▸ Work request A
According to the Harzfeld's article, how did Harzfeld's come to be part of Allied Stores? Answer in one to three sentences.
▸ Work request B
Please pick up the Harzfeld's article after its final sentence and continue it.

▸ Text shown
Harzfeld's
- Industry: Retail
- Founded: 1891
- Defunct: 1984
- Fate: Liquidation
- Headquarters: Kansas City, Missouri
- Products: Fashion apparel, shoes, accessories, and cosmetics.
- Parent: Allied Stores

= Harzfeld's =

Harzfeld's was a Kansas City, Missouri-based department store chain specializing in women's and children's high-end apparel.

==History==
The company was founded in 1891, as "Parisian Cloak Company" by Siegmund Harzfeld and partner Ferdinand Siegel. Harzfeld served as president until succeeded by Ferdinand Siegel's son, Lester Siegel, Sr. In February 1966, Lester Siegel, Jr. began serving as the company's third president

In 1959, Harzfeld's went public, with its common shares traded on the local over-the-counter stock exchange. In 1972, the chain was acquired for $3 million by the retail conglomerate Garfinckel, Brooks Brothers, Miller & Rhoads, Inc. With the 1981, acquisition of its parent conglomerate, it became a part of Allied Stores. In 1984, the chain was closed.

▸ Available data
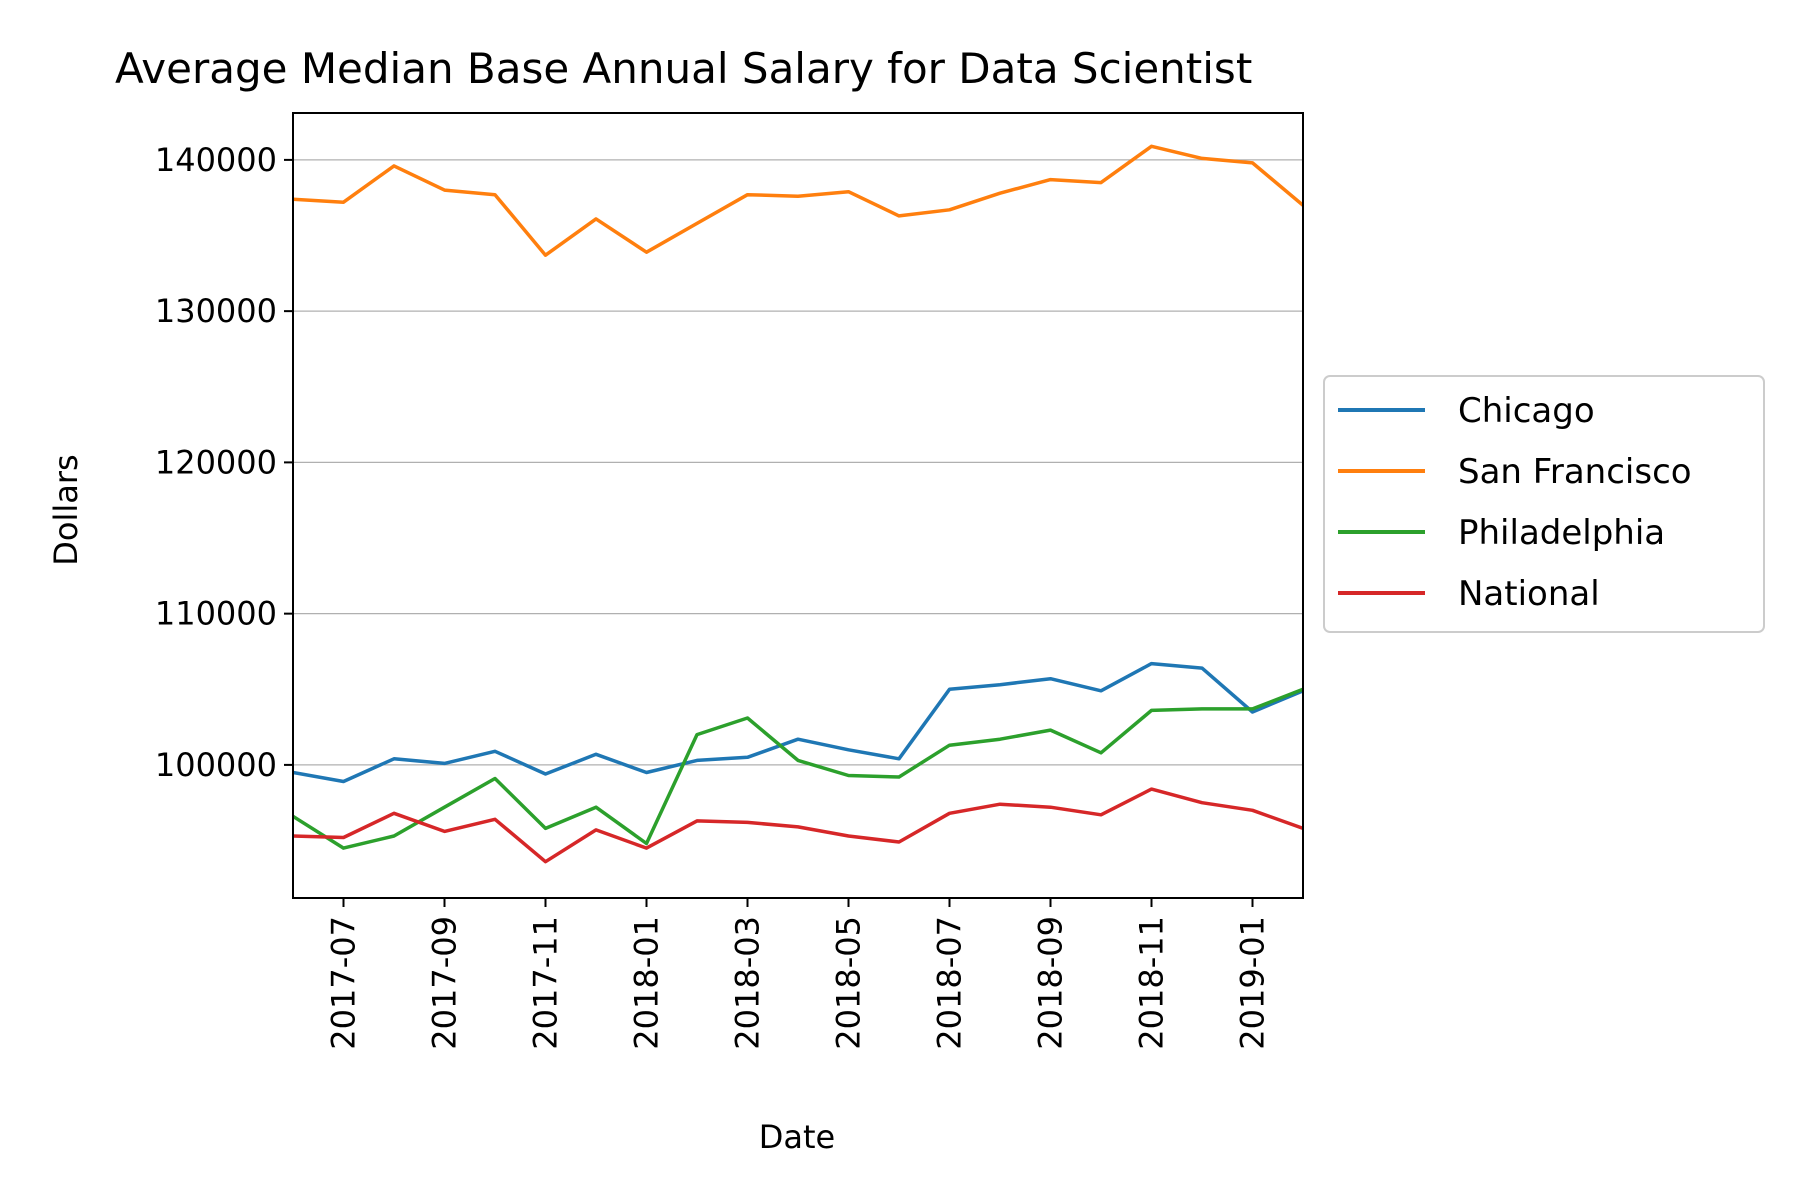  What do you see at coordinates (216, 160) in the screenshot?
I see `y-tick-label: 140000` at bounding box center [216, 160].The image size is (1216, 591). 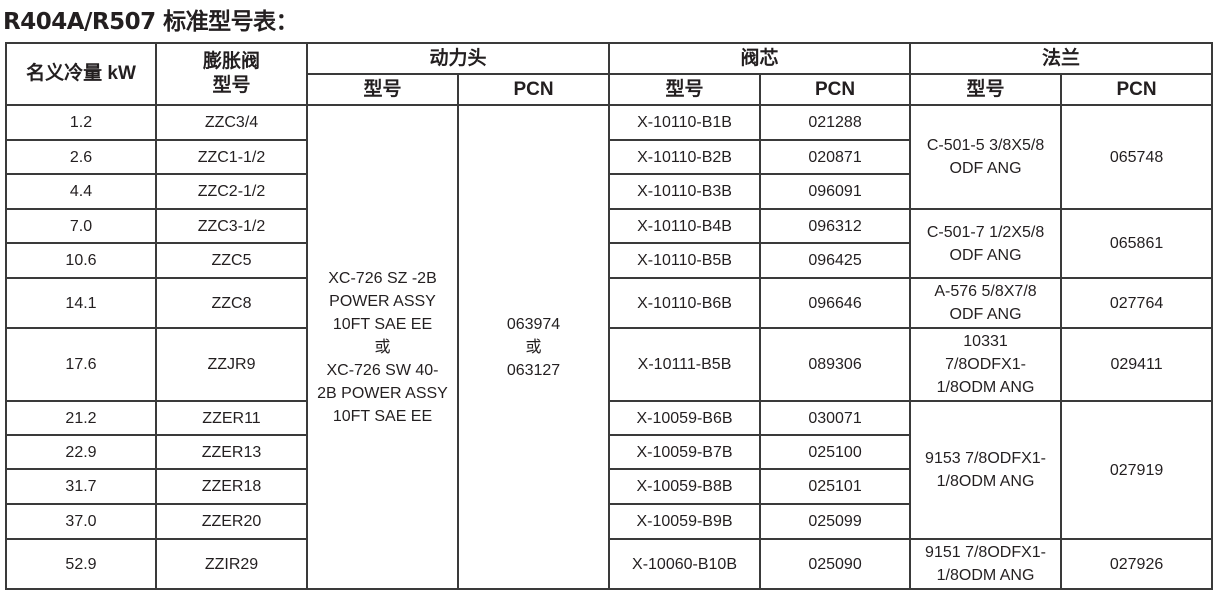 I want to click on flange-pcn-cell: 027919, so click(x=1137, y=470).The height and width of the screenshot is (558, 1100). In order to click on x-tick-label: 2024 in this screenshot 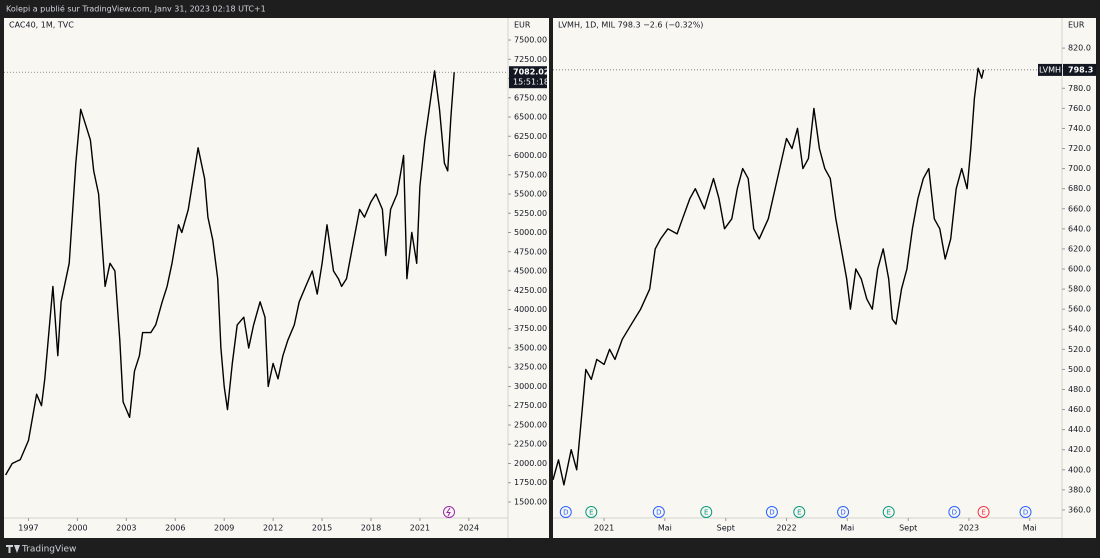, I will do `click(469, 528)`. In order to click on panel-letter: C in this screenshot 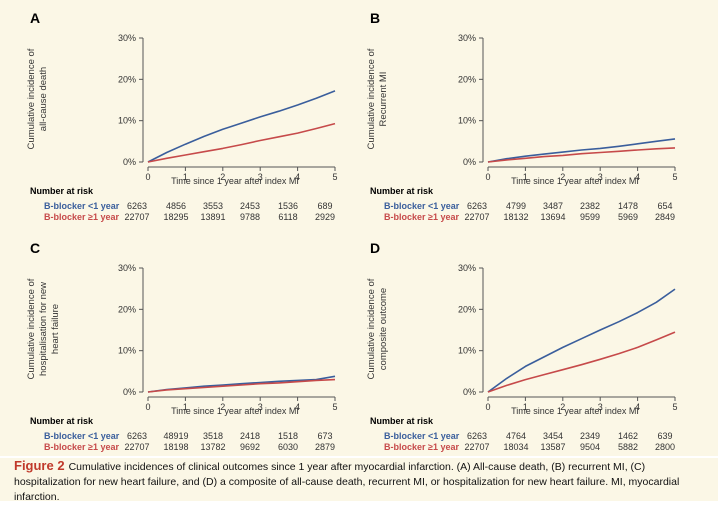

▸ Task result A
Harzfeld's became part of Allied Stores because Allied acquired Harzfeld's parent conglomerate, Garfinckel, Brooks Brothers, Miller & Rhoads, Inc., in 1981. That company had bought the chain in 1972.

▸ Task result B
==Flagship store==
The original location of the Parisian Cloak Company was at 1108 and 1110 Main Street, Kansas City, Missouri. In 1913, the store moved to Main Street and Petticoat Lane and its name was changed to Harzfeld's. The new flagship was designed by noted architect John McKecknie as an office building. The store eventually expanded into an adjoining building, thereby extending its reach from Main to Walnut Streets. After closing in 1984, the flagship was integrated into the Town Pavilion complex.

The store was renowned for a 1947 mural commissioned by the store and painted by Thomas Hart Benton. After the store closure, the mural, known as "Achelous and Hercules", was acquired by the Smithsonian Institution's American Art Museum in Washington, D.C.

==Branch stores==
In 1929, Harzfeld's opened its first branch location in Columbia, Missouri. The store catered to the local college student population of the University of Missouri, Stephens College, and Columbia College. On April 10, 1954, Harzfeld's opened its first branch in Kansas City at Country Club Plaza. In 1958, a second branch was opened in the Blue Ridge Mall shopping center. Further expansion occurred in 1963 with the opening of the Corinth Square store. A fifth store in greater Kansas City was opened in the Metcalf South Shopping Center in 1967. Shortly after its parent conglomerate acquired two Gus Meyer locations in Oklahoma in 1974, it converted them to Harzfeld's.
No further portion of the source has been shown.